Municípios solicitam que órgãos de controle unifiquem modo de aplicação dos precatórios do Fundef

04/08/2017

Cerca de 40 prefeitos e assessores jurídicos reuniram-se na manhã desta quarta-feira (2), na Associação Piauiense de Municípios (APPM), para discutirem a Nota Técnica elaborada pela entidade que pede um padrão de pagamentos dos precatórios do Fundo de Manutenção e Desenvolvimento do Ensino Fundamental e de Valorização do Magistério (FUNDEF). Após a discussão, os prefeitos foram ao Tribunal de Contas do Estado do Piauí (TCE-PI) entregar a solicitação ao presidente conselheiro Olavo Rebelo.

Desde 2015, 23 municípios do Piauí receberam ou vêm recebendo esses precatórios que versam sobre o pagamento dos valores decorrentes de diferenças do FUNDEF, pela subestimação do valor mínimo anual por aluno, previsto na Lei 9.424/96, deixados de ser repassados pelo Governo Federal.

Antes mesmo que a maioria desses municípios pudessem realizar a utilização desses recursos, o TCE-PI bloqueou os mesmos para nortear sua utilização, expedindo a InstruçãoNormativa n° 27/2016, ordenando que os municípios utilizassem esse valor na formula do FUNDEB, sendo 60% para salários dos professores e 40% para outras áreas da educação.

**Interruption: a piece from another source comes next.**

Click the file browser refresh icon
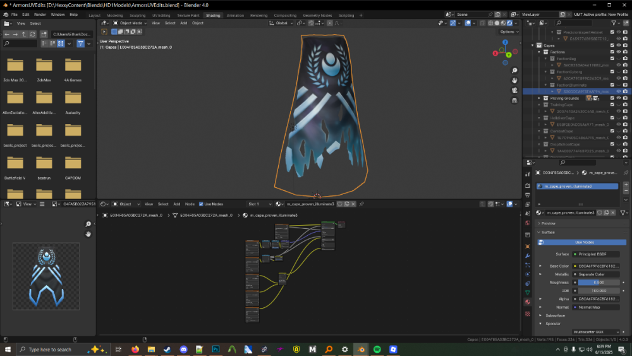[x=33, y=34]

O procurador jurídico da APPM, Wildson Oliveira, revela que o problema é que há uma grande divergência de posicionamentos dos próprios órgãos fiscalizadores, quanto à correta aplicação de tais recursos.

"O Ministério Público Federal (MPF) expediu recomendação de que a distribuição entre os profissionais da educação, sob a forma de bônus ou abono, não é compatível com o valor da verba e com sua natureza pública. O próprio TCE-PI aduz que nos casos dos municípios que possuem RPPS, a prioridade de utilização dos recursos será com pagamento de débitos previdenciários. Decisões recentes oriundas do STF, da justiça comum do Piauí, da justiça do trabalho e dos tribunais de contas dos outros estados aduziram a impossibilidade de interferirem em decisões da justiça federal já transitadas e julgadas, bem como pela natureza indenizatória dos precatórios em discussão", observa o procurador.

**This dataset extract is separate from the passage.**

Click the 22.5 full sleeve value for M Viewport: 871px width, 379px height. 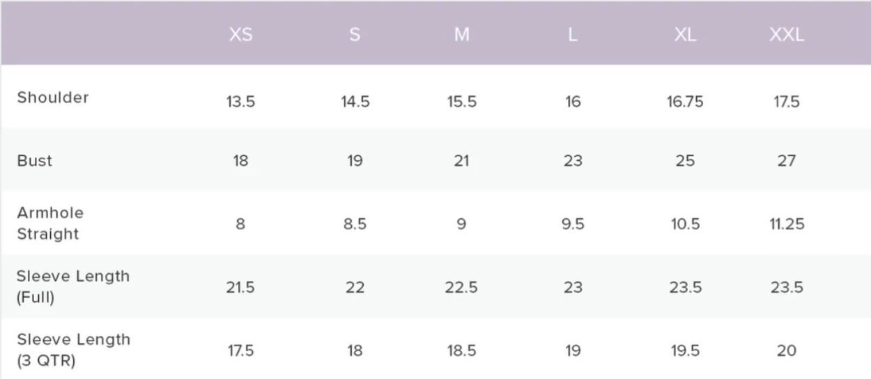(x=461, y=288)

O presidente da APPM, Gil Carlos, espera definir uma estratégia única para a liquidação dos precatórios, de modo a beneficiar tanto os profissionais na educação, como a outras áreas, como saúde e assistência social nos municípios.

"Os referidos recursos são de grande valia para os municípios e ganham relevo ainda maior devido ao período de crise, com redução dos repasses federais e da arrecadação própria dos municípios, ao tempo em que as despesas públicas só crescem. Além disso, todos têm a consciência que as prefeituras cobriram essas receitas não repassadas pelo Governo Federal, agora temos que devolver esses recursos para as áreas que sofreram à época", revela o presidente.

O presidente do TCE-PI, conselheiro Olavo Rebelo, recebeu a Nota Técnica e ouviu a solicitação dos gestores, comprometendo-se a levar para o Pleno do tribunal para a tentativa de uma decisão unificada.

"Reconheço que há uma divergência grande em relação à matéria e esses recursos são a oportunidade do prefeito fazer a diferença em seus municípios, pois é difícil encontrar uma prefeitura com a situação normalizada", observa o presidente do TCE-PI. 

A APPM ressalta que o valor determinado pela Justiça federal e que a União foi obrigada a repassar aos Municípios, em forma de precatório judicial, possui caráter indenizatório, não havendo, portanto, fundamentação legal para que se vincule o recurso, uma vez que esta verba é oriunda de uma ação contra a Fazenda Pública Federal e não de transferências constitucionais ou legais.

A entidade também enfatiza que os gestores públicos podem ser punidos injustamente, devido a gama de orientações emitidas pelos diferentes órgãos de controle, sendo premente uma resolução para o impasse, com os municípios utilizando esses recursos para o seu desenvolvimento.